Quote the records below word for word, omitting the pictures.

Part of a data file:
● ● ●
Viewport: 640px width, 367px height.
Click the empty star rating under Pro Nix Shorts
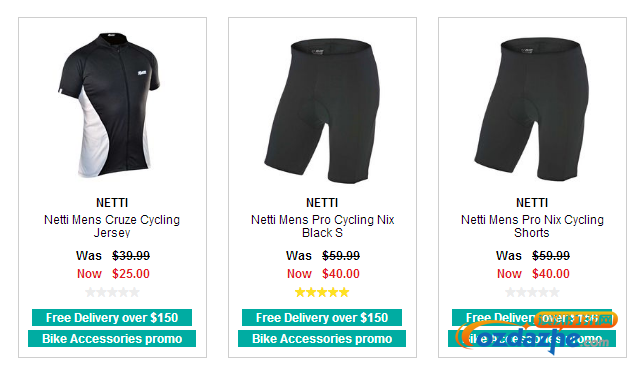[532, 292]
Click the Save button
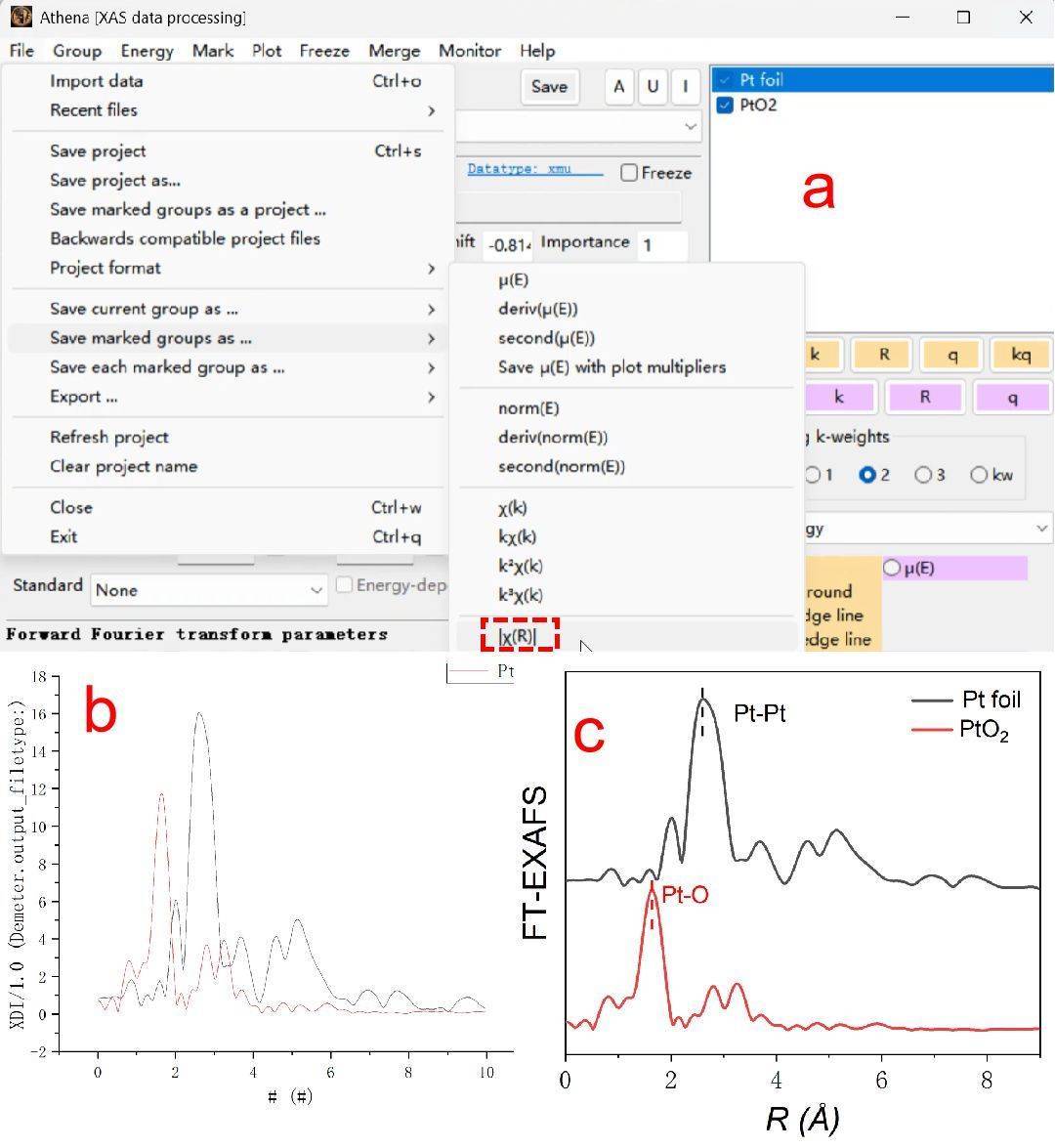The height and width of the screenshot is (1148, 1055). click(549, 87)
● ● ●
• **SOLUTION FOR THIS TASK**:
Viewport: 640px width, 367px height.
Click the empty star rating under Pro Nix Shorts
[532, 292]
Click the Save button
The height and width of the screenshot is (1148, 1055). click(549, 87)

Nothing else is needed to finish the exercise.